Cumartesi, Nisan 22, 2017

gelincik...


evet başladılar,
baharın yeni süsleri,
gözümüzü, gönlümüzü güzelleştirmeye.


o kadar narinler ki,
ama bir o kadar da güçlü.


henüz açmamış tomurcuklar da,
hazır bekliyorlar.


gelincikler,


gelincikler işte,
54 yıllık ömrümün bu baharında da,
güzeller, hep güzeller.


Çarşamba, Nisan 19, 2017

bol limonlu kek...

sanki limon yermiş gibi olacağınız bir tarif
malzemeler:
100 gr tereyağ, 2 yumurta, 1/2 bardak toz şeker,
1/2 bardak limon suyu, 1 çay kaşığı karbonat,
limon kabuğu rendesi, alabildiğince un,
üstü için, 
1 yemek kaşığı pudra şekeri, 2 yemek kaşığı limon suyu


tereyağı oda ısısında yumuşatıp, şeker ile krema kıvamına gelene kadar çırpın,
iki yumurta ve limon suyunu ekleyip çırpmaya devam edin.
un kabartma tozu ve limon kabuğu rendesi de ekleyip iyice karıştırın.


kek hamurunu, kalıba döküp 180 derece fırına verin.


fırından çıkan keki ters çevirip,
1 yemek kaşığı pudra şekeri ve 2 yemek kaşığı limon suyu ile hazırladığınız karışımı,
kekik üzerinde gezdirin.


bir miktar limon kabuğu rendesi ile üzerini süsleyin.

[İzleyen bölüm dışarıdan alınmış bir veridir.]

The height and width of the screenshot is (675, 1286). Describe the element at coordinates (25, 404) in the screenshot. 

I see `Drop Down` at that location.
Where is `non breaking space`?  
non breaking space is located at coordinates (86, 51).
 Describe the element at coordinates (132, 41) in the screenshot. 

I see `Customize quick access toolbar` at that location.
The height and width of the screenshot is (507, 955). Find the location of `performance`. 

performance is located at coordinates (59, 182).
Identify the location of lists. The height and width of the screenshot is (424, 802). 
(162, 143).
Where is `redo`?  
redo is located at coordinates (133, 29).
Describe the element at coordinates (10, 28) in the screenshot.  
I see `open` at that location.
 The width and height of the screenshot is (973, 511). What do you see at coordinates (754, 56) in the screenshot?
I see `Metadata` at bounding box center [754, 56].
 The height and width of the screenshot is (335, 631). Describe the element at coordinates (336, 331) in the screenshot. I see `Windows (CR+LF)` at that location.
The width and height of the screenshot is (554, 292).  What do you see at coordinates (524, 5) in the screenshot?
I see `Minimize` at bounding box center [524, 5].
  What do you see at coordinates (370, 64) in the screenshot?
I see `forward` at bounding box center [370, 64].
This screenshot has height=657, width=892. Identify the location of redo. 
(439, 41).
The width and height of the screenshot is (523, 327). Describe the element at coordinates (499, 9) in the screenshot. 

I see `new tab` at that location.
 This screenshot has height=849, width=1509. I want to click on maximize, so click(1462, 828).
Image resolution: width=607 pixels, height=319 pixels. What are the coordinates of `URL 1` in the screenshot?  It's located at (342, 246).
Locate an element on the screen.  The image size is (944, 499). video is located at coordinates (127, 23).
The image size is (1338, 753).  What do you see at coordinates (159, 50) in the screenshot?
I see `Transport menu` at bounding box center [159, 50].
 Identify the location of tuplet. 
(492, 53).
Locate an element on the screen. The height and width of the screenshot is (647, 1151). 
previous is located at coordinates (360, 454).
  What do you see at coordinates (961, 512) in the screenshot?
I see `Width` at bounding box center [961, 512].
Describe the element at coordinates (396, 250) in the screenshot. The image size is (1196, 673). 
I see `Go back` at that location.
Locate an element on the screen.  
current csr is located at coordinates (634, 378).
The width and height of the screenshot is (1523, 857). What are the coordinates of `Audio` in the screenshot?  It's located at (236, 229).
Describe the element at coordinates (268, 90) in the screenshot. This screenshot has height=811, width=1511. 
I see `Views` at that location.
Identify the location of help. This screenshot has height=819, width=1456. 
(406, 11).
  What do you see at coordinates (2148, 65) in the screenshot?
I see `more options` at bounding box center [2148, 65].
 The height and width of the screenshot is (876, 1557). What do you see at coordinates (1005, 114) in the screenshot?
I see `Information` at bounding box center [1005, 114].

koklaya koklaya yiyebilirsiniz.


afiyet olsun,
bize oldu.

Salı, Nisan 18, 2017

mutlu haber benden...


Bugün hava kapalı, ruhlar sıkıntılı
gündem farklı ama
  benim bir sevincim var, 
cok uzun yollardan oğlum ve gelinim geldi, 
💜👪💚👫💛
evim şenlendi.



Pazartesi, Nisan 17, 2017

renkli mandallar...


11 yıllık blog hayatımın en saçma postu da bu olsun,


çamaşır asarken bir araya gelmiş mandalları rengarenk görünce,
ne bileyim dayanamadım fotoğraf çekmeye başladım.


çok güzel görünüyorlardı.
hem renkleri seviyorum.
ya hoşuma gitti işte ..


hem mandalların da hakkı değil mi fotoğraflanmak.
oldu oldu güzel oldu.


💙💚💛💜💗

Cumartesi, Nisan 15, 2017

her bahar papatyalar...


💛💛💛💛💛💛💛


bu böyle hep sürsün,
baharlar gelsin, papatyalar açsın,
ömrümüz oldukça tanıklığımız olsun.


eski bir bahar fotoğrafının önüne bir papatya demeti düşsün.


tüm papatyaları sevsemde,
gönlüm bu minnakları görünce bir başka titrer.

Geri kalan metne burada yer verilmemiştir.